Mais la majorité des laboratoires n’ont guère été plus loin dans la démarche, pour utiliser d’autres outils du CRM, pour assembler toutes les approches dans une même base de données intégrée, pour y adjoindre les outils performants du CRM analytique et ceux de profiling et de tracking offerts par Internet (les sites Internet actuels sont de belles vitrines, sans réelle relation client).

Revers de la médaille d’une initiation rapide au concept de la relation client. 
Suite à des initiatives dispersées et non coordonnées, le résultat, pour caricaturer, apparaît hétérogène, non inter-communicant, et souvent mal préparé pour les évolutions futures de la technique ou tout simplement des besoins. 
Les forces de ventes ont pu être mal formées, mal sensibilisées, mal initiées à l’informatique. De plus, les outils informatiques n’étaient pas vraiment nomades et communicant et les efforts demandés au "terrain" ont paru disproportionnés par rapport à ceux du "siège" ou aux bénéfices obtenus.

Les outils informatiques d’aujourd’hui répondent à deux types d’ouverture:

  • soit visant à améliorer la productivité du contact-client par automatisation, ciblage, relation privilégiée, collaboration (c’est le CRM-opérationnel et le CRM-collaboratif);

  • soit visant à découvrir de nouvelles causalités d’acquisition par le data-mining (c’est le CRM-analytique)

D'où, nouvelle déviance possible de l’objectif du CRM: l'effet pervers de la mise en exergue de la productivité informatique induite, seulement.

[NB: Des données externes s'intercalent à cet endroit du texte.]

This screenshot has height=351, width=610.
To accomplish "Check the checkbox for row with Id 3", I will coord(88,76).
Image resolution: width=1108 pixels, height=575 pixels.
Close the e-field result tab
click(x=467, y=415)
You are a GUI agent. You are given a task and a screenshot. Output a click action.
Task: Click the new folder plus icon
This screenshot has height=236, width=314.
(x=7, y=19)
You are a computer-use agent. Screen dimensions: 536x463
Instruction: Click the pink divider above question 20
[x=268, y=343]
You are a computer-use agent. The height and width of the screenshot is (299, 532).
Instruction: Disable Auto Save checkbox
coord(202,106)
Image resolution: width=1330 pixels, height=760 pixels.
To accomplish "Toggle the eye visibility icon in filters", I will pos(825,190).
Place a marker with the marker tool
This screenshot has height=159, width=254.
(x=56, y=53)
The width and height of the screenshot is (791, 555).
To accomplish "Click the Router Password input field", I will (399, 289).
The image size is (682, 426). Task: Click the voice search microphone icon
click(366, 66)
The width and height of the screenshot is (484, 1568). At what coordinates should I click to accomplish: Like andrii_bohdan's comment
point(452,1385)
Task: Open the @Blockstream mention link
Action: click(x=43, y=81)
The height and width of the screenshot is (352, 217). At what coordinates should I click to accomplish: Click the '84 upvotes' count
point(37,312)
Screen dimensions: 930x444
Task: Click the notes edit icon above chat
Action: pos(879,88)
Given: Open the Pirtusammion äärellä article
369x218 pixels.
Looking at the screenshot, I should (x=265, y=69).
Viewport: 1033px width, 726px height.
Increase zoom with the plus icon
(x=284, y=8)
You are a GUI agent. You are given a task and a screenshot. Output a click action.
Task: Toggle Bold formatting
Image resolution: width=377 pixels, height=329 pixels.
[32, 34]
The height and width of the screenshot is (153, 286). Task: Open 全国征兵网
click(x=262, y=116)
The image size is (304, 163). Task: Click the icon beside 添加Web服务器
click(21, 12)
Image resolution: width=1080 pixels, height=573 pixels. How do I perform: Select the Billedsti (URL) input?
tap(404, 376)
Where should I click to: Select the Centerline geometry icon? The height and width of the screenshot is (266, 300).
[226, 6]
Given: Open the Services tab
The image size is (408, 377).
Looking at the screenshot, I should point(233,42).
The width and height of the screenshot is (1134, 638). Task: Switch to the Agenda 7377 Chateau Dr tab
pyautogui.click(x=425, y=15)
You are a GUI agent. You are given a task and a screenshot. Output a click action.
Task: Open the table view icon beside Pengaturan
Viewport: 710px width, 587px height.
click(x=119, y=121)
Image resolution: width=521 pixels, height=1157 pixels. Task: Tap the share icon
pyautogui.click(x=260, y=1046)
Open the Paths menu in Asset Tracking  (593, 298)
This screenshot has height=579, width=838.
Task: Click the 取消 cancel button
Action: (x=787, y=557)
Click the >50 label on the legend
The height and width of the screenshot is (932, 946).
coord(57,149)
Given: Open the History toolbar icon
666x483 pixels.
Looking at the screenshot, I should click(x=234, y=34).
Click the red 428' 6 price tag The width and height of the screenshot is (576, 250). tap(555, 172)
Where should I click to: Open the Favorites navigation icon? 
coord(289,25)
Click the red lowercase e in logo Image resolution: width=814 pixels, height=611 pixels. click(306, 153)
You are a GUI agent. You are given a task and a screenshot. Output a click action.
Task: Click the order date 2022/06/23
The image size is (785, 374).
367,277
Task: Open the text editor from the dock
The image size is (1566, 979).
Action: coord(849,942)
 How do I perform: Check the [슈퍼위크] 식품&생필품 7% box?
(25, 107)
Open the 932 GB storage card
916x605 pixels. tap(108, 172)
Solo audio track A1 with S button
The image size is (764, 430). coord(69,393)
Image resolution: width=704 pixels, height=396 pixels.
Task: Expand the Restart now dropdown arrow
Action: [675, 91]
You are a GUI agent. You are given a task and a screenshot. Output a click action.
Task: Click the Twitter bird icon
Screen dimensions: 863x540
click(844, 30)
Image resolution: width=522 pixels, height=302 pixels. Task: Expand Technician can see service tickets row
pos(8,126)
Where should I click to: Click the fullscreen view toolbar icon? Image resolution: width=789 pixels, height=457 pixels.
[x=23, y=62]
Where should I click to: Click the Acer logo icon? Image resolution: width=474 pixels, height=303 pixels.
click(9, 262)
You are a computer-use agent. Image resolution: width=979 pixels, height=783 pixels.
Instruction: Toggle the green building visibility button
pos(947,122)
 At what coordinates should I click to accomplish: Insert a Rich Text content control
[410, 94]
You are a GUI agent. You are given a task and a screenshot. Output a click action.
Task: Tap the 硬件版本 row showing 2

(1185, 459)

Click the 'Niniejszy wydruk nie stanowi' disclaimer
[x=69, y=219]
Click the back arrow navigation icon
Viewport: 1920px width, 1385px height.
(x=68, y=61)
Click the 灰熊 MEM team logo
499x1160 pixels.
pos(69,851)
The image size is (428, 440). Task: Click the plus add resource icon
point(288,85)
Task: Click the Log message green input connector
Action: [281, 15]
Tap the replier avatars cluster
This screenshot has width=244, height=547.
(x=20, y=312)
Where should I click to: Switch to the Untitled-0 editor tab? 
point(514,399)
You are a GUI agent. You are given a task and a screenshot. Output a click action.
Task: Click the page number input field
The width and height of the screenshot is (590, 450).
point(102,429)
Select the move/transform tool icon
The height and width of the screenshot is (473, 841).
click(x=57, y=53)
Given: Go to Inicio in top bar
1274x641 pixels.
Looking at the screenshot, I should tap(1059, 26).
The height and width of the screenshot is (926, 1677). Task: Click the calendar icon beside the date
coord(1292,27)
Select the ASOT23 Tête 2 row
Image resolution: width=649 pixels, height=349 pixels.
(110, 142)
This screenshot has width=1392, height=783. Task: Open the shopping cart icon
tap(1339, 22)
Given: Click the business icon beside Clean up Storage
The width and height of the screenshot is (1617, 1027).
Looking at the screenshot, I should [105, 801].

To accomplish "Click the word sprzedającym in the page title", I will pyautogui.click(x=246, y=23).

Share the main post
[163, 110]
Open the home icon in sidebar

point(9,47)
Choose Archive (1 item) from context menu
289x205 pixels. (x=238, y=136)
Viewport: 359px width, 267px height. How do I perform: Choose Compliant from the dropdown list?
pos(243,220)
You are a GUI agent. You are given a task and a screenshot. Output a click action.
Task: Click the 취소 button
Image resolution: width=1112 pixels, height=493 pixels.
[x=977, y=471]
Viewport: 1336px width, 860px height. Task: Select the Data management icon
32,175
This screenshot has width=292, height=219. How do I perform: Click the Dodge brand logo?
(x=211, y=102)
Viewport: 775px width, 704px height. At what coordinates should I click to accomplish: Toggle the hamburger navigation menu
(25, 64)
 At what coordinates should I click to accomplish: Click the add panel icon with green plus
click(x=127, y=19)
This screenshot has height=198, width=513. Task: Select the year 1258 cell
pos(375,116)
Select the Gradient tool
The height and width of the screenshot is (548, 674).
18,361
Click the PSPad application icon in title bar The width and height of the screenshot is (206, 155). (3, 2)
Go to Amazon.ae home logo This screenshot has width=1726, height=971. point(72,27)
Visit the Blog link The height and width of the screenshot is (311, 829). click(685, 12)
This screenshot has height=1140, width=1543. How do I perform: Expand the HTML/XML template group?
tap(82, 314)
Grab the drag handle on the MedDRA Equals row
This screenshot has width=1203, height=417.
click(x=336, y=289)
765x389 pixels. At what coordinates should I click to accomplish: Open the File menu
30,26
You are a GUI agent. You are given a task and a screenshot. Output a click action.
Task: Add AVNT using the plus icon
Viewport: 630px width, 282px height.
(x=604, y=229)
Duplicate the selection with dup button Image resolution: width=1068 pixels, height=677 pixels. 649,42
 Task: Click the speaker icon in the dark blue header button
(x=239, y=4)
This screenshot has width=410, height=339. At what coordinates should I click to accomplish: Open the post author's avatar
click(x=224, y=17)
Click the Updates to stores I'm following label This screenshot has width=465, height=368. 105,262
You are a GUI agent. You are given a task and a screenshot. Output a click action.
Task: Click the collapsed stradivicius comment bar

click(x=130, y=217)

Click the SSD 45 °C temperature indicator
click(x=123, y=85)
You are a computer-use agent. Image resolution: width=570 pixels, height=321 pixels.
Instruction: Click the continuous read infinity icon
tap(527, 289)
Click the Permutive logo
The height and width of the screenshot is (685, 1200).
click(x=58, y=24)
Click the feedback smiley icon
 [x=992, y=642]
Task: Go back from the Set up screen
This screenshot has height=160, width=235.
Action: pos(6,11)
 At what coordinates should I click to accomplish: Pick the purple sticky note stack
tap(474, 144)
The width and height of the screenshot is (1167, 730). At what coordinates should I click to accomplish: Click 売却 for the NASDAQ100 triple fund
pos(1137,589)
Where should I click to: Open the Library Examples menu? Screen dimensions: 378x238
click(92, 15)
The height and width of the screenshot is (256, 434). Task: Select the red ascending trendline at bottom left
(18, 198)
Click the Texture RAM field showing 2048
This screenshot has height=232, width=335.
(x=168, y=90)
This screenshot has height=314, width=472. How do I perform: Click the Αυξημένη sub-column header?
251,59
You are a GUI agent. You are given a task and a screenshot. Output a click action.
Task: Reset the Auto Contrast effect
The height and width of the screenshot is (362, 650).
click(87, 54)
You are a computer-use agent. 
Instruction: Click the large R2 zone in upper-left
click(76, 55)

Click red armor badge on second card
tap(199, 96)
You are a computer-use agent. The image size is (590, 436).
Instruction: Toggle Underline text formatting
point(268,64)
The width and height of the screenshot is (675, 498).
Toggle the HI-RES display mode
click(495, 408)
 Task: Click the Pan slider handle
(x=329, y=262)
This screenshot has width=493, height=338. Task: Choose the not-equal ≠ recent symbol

Même si les échecs ont été plus rares en Pharma que dans les autres secteurs de l’économie, le résultat obtenu a été parfois moins abouti, plus long et plus cher et surtout beaucoup moins utilisé-accepté par les utilisateurs que prévu.

Développements

Quelle serait le modèle de CRM idéal en Pharma, aujourd’hui et demain?

La question stratégique clé est donc pour aujourd'hui de véritablement entrer dans le concept du CRM, c'est-à-dire focaliser toute l'organisation sur la maximisation de la relation client.

Pas seulement les forces de ventes et éventuellement le marketing, mais aussi les départements des études (l'incontournable base de données relationnelle et son exploitation), de business intelligence, de soutien médico-marketing et de l'informatique opérationnelle, et de nouveaux départements comme le centre d'appels (call center) et Internet. Sans oublier les départements du back office (logistique, billing) pour la Pharma OTC ou générique pour lesquelles leur rôle est important.

Dans une démarche commune de synergie, pour apporter toujours plus de services individualisés à chaque client et le pousser vers plus de fidélité et vers des ventes additionnelles (up-selling et cross-selling) à plus forte profitabilité.

En interne, la réussite d’un projet de CRM s’accompagne d’un changement des mentalités et cultures -de fait, c’est un re-engineering- et d’une nouvelle dynamique grâce auxquels le management peut rebondir vers de nouvelles extensions : la plus évidente est le CRM des Ressources Humaines, encore appelé GRH, et s’il utilise un Intranet pour la communication, le e-GRH.

Et compte tenu de la dynamique actuelle du CRM (éditeurs de progiciels et outils informatiques plus interactifs et plus nomades), il ne faut pas être sorcier pour prévoir beaucoup de nouveaux développements à venir.

Nous les accompagnerons bien sûr, toujours avec l'objectif de créer plus de valeur client en Pharma.